Оглядываясь назад, я должна была понять, что замок не остановит Стерлинга Спарроу. Это он запер дверь снаружи, пока я спала. Вполне логично, что он может ее открыть.
Когда он собирался заговорить, я обрела дар речи.
— Стерлинг, я вспомнила прошлую ночь. Я все вспомнила.
Темнота его взгляда немного рассеялась, когда он наклонился вперед, заставляя воду плескаться.
— Я как раз собирался тебе сказать.
— Собирался?
Кивнув, он спросил:
— Что значит «все»?
Я посмотрела на свою руку и снова на него.

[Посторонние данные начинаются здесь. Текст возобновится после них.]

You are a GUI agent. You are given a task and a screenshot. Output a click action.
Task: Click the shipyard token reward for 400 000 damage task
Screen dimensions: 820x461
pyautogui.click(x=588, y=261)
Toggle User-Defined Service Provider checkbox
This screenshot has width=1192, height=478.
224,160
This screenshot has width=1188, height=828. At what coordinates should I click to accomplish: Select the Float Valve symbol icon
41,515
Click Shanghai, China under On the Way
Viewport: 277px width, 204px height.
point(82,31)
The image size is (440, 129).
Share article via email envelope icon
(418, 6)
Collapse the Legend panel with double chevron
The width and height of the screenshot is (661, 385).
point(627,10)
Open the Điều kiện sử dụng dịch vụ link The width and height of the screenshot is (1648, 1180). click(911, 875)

— Я знаю, что это было, не когда я падала. Я помню, как сидела в баре клуба. Ты был расстроен. Я сказала тебе, что то, что ты делаешь, причиняет боль, и ты не останавливаешься.

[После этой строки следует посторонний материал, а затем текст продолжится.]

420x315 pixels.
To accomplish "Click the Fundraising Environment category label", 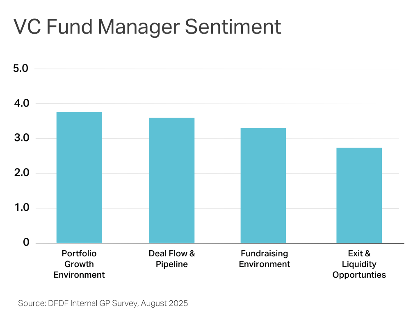I will [264, 259].
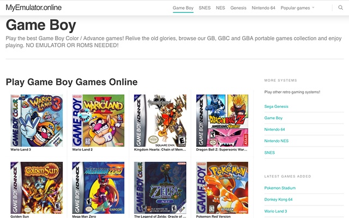Viewport: 349px width, 218px height.
Task: Play Pokemon Red Version cover art
Action: (x=222, y=187)
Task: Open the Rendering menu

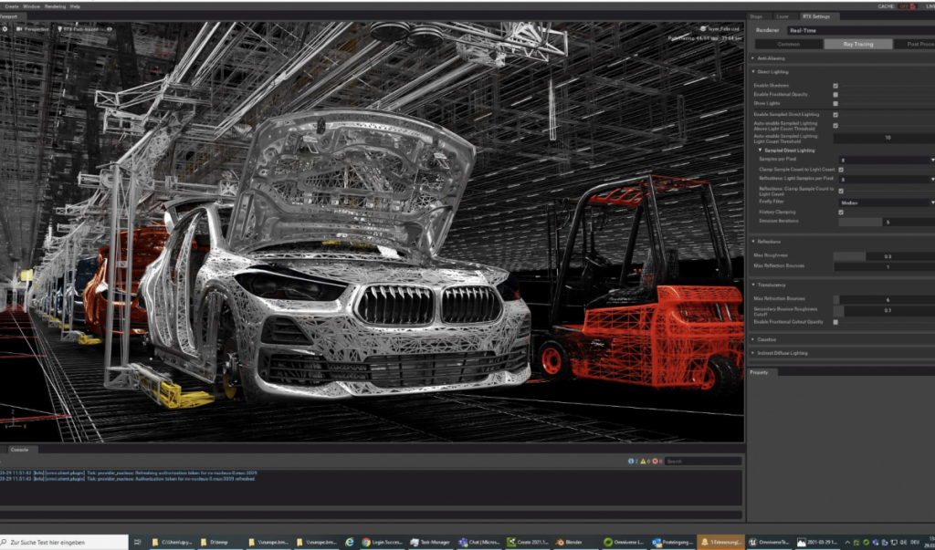Action: point(54,5)
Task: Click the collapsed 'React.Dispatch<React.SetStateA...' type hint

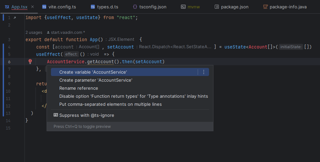Action: tap(175, 47)
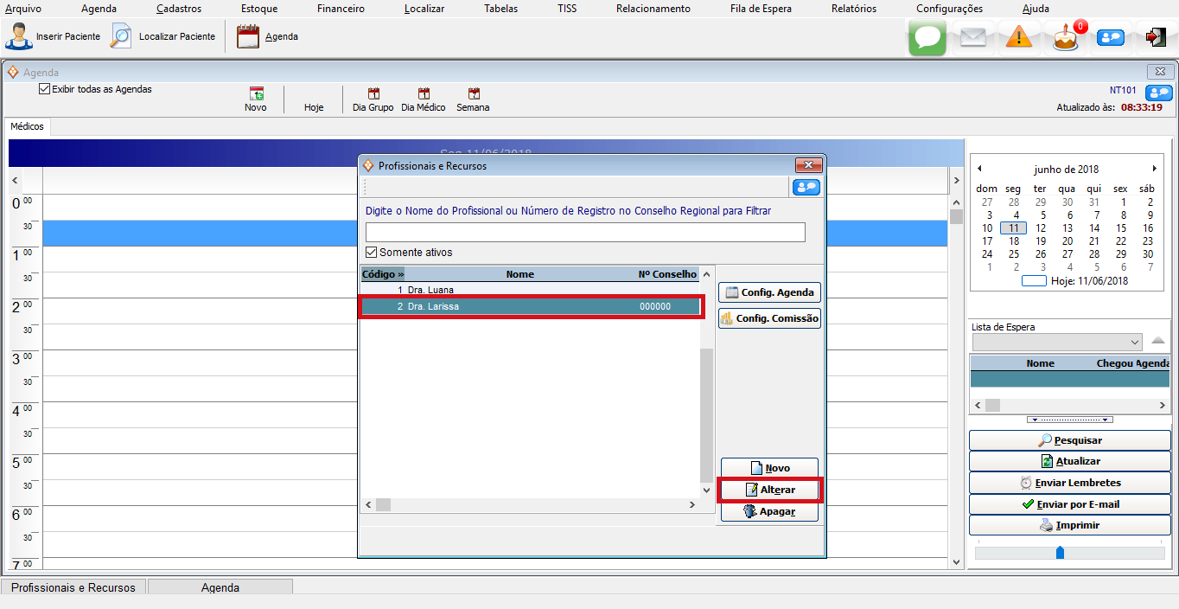Click the orange warning triangle icon

1019,38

Его глаза закрылись и открылись, он сглотнул.
— Арания, я мог бы сказать, что пытался избежать того, что случилось потом. Я мог бы сказать, что пришел в ярость, когда увидел, что ты нарушила мои простые указания, заказав выпивку, покинув барный стул и особенно покинув гребаную комнату. — Его тон стал глубже, а слова быстрее. — Я специально запретил тебе двигаться и разговаривать с кем бы то ни было. — Он покачал головой. — Ты не глупая, и это не были чертовски сложные команды. — Его пальцы сжались под водой. — Я мог бы сказать и другое. — Его широкая грудь поднялась и опустилась, он сделал глубокий вдох. — Я не из тех, кто извиняется. Я не всегда делаю то, что лучше — иногда это совершенно неправильно. Но я делаю то, что считаю правильным, ради тех, кто в этом замешан. Это касается и тебя.
Даже в теплой ароматной воде моя кожа покрылась мурашками, а в горле образовался комок. Я не хочу — не могу — быть с мужчиной, который, несмотря на то, что он заставляет меня чувствовать себя сексуально, будет считать меня неполноценной, недостойной извинений, который считает, что имеет одностороннее право принимать любое решение без обсуждения.
Моргнув, я оторвалась от нашего пристального обмена взглядами. Глядя вниз на воду, я боролась со слезами, которые теперь покалывали глаза.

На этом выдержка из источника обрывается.